Что сделать
1) Какого числа прошла премьера оперы «Замок герцога Синяя Борода» в Большом театре, согласно тексту о постановке оперы Бартока?
2) Продолжите текст о постановке оперы Бартока в Большом театре, начав сразу после его последнего предложения.

Слово „распевка“ для меня звучит неверно! Не распеваться нужно, а настраивать аппарат, чтобы все взаимодействовало в определенном рабочем ритме – резонатор головной, грудной, ребра, диафрагма, зубы, мышцы. Нужно все это настроить с умом, а не разогревать, раскрикивать аппарат.

Настройка резонаторов, а не раскачка и разогрев. Звук только мягкий, озвученный с вибрато летит через оркестр.

Все эти мои советы могут только предостеречь от неприятностей, но научиться петь можно только в процессе пения».

 

Премьера оперы «Замок герцога Синяя Борода» прошла в Большом театре 29 апреля 1978 года. Шедевр Белы Бартока ставили венгры. Режиссер Андраш Мико и художник Габор Форраи. За дирижерским пультом стоял Янош Ференчик.

Сказка о жестоком герцоге, сгубившем семь прекрасных жен, канонизированная известной пьесой Мориса Метерлинка, обрела совершенно иной смысл у венгерского поэта Белы Балажа. Он создал драму о непреодолимости человеческого одиночества. Герцог Синяя Борода – страдающий человек. Его замок – символ замкнутой души, таящей величие, гордость, надежды на счастье. Но даже любовь не преодолевает отчуждения. Юдит не может понять его внутренний мир, логику его поступков и чаяний.

Барток, развивая замысел поэта, создал свою оперу, которая ныне являлась на московской сцене.

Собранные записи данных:
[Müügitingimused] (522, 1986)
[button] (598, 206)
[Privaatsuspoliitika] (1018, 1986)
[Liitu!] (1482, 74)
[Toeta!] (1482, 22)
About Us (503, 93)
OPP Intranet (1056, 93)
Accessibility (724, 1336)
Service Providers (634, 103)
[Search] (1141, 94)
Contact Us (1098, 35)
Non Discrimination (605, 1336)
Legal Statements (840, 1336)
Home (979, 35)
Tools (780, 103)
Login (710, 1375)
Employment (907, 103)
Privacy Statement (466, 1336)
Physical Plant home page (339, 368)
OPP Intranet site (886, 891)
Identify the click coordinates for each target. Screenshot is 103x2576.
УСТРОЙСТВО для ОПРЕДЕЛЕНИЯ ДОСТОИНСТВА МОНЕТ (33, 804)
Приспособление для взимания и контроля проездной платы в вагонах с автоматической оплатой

Итоги упражнения
1) 29 апреля 1978 года.

2)
За день до премьеры прошла оркестровая генеральная репетиция. Сначала пели молодые певцы, исполнители второго состава. Образцова в гриме, парике и костюме Юдит слушала их, сидя в темном, пустоватом партере. Сосредоточенная, глухая ко всему, кроме музыки, она смотрела, как эти двое вышли из люка на авансцене и стали подниматься по бесконечной, суживающейся лестнице, которая символизировала замок Синей Бороды. Послушный воле Юдит, герцог отдавал ей ключи. Одну за другой женщина открывала заветные двери. Она видела то камеру пыток – символ мужской жестокости. То арсенал с грозным оружием. То сад‑тайник, символизирующий мужскую нежность.

На сцене, тонувшей в сумраке, становилось все светлее. За последней дверью вместо мертвых жен Синей Бороды Юдит открылось царство его иллюзий, его прошлое. Семь прекрасных молодых женщин проходили мимо нее, а она сама удалялась в царство теней, становясь для герцога лишь его памятью.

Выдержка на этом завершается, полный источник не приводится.